I haven’t discussed my relationship much to other people because I was trying to maintain my perfect image of what I was supposed to be at this age, the path I was supposed to follow, even if it was riddled with thorns and wild beasts in the form of a cruel future husband’s side of the family. I am walking away from my perfectly planned out life; from my relationship of four years, with an engagement of two.  Have you been in this relationship before?

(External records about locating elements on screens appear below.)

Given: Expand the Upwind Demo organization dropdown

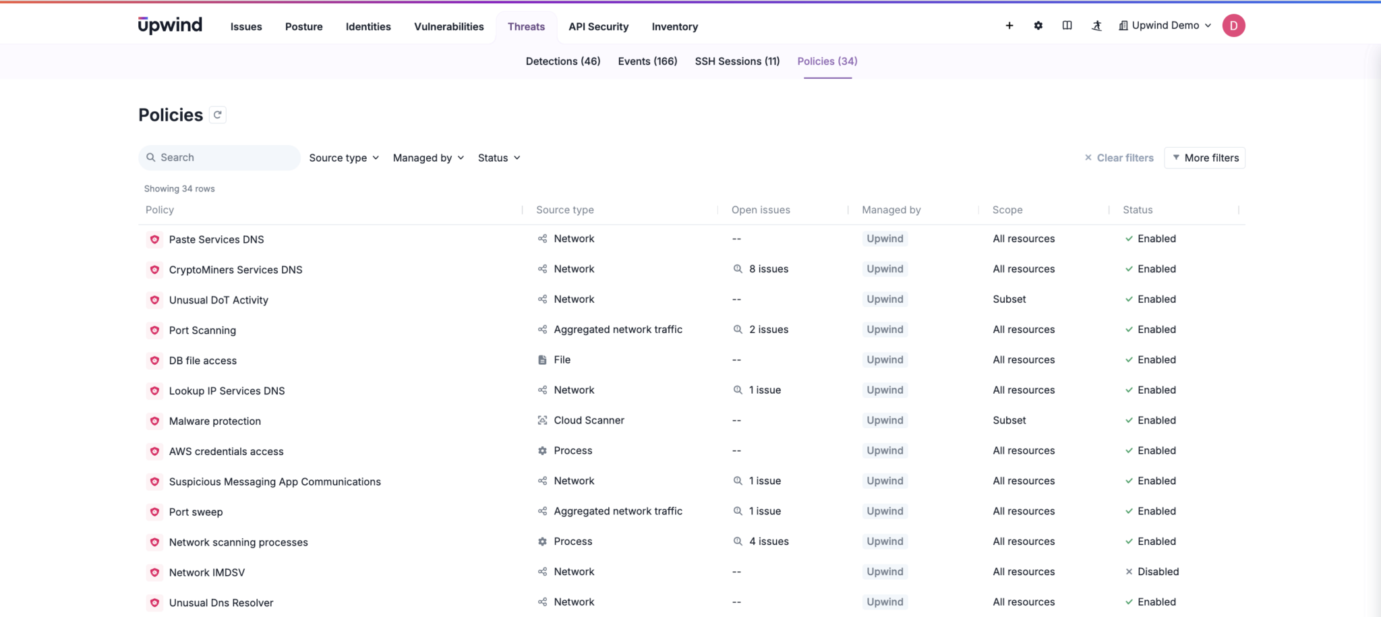Looking at the screenshot, I should (1165, 26).
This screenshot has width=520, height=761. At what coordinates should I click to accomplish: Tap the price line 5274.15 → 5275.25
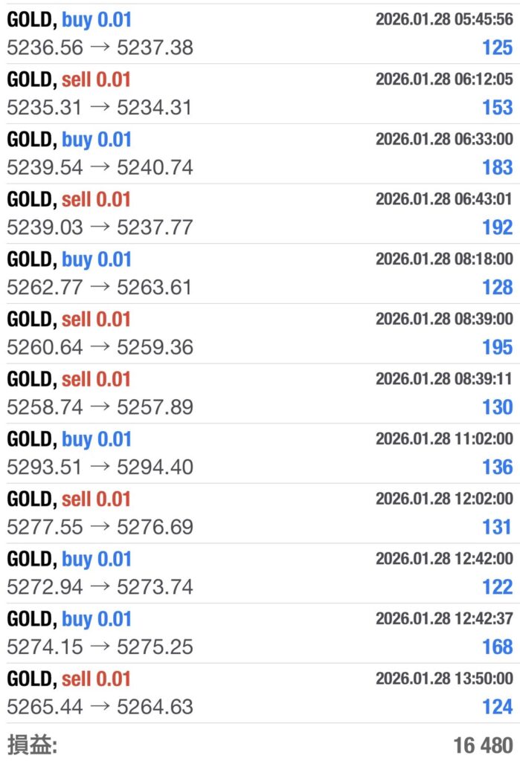pos(100,647)
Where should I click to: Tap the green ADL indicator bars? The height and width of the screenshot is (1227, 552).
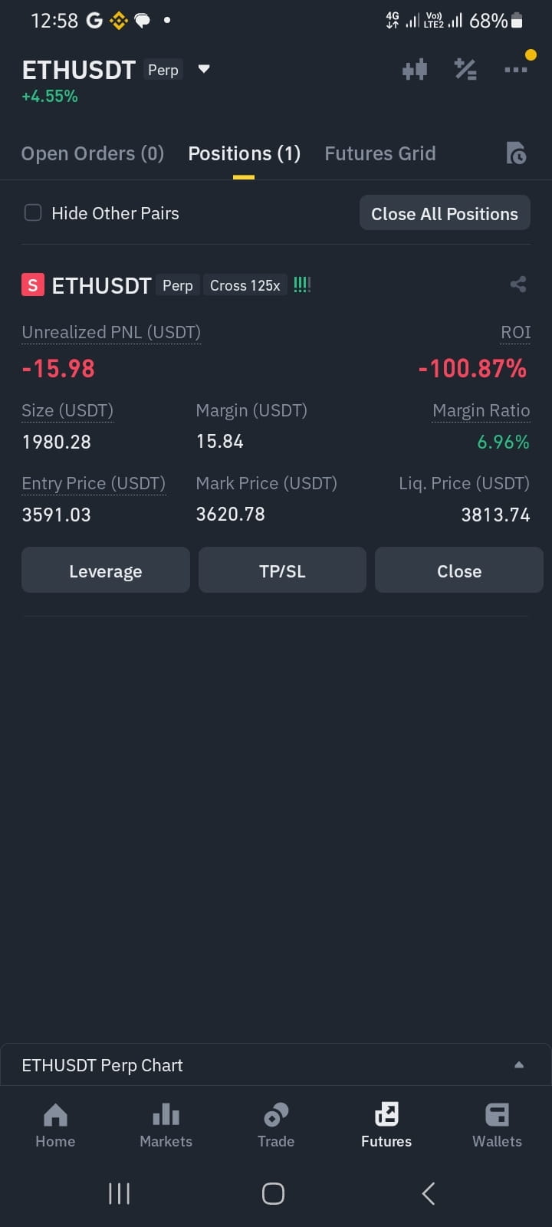coord(302,285)
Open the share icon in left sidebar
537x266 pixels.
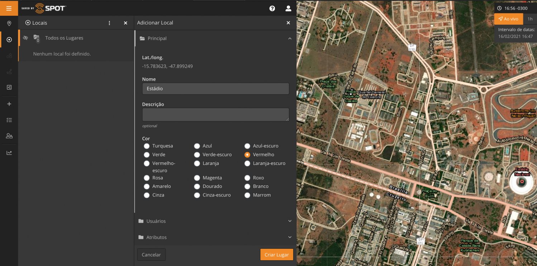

The one that you know you don’t belong in, the one you’re your family and friends tell you is toxic, where your own mother tells you to make a choice because she cannot watch her only child be emotionally abused by a guy?  For your sake I hope not.  Why did I stay you ask?  Fear.  Habit.  Security.   Expectancy.  Loneliness.  I can go on forever.  I was trapped in a hell of my own creation… I had lost myself completely in this person…in his lies and emotional unavailability and inability to love me like I wanted to be loved.  How could I leave him, he was my best friend, my partner in crime, he knew everything about me, he was my fiancé?!

Here’s what I decided:  I needed to stop worrying about what other people thought, what I was “supposed” to.  I need to start caring about myself and work towards my dreams instead of depending on others to make me happy.  I knew what my future would hold if I stayed in this relationship–bruised, broken, beat down, fight after fight, and conversations that went in circles with no result.  I know in my heart that this is not the person intended for me …I am little psychic and should trust my gut more.

Now that you know where I have come from, come with me as I figure out where I am going.  Enjoy my stories as I try to find new love, make friends, and reinvent myself.   Share your input, your ideas, your stories, so we can learn from each other.  I just freed up the passenger seat in my car and you’re more than welcome to hop in for the ride.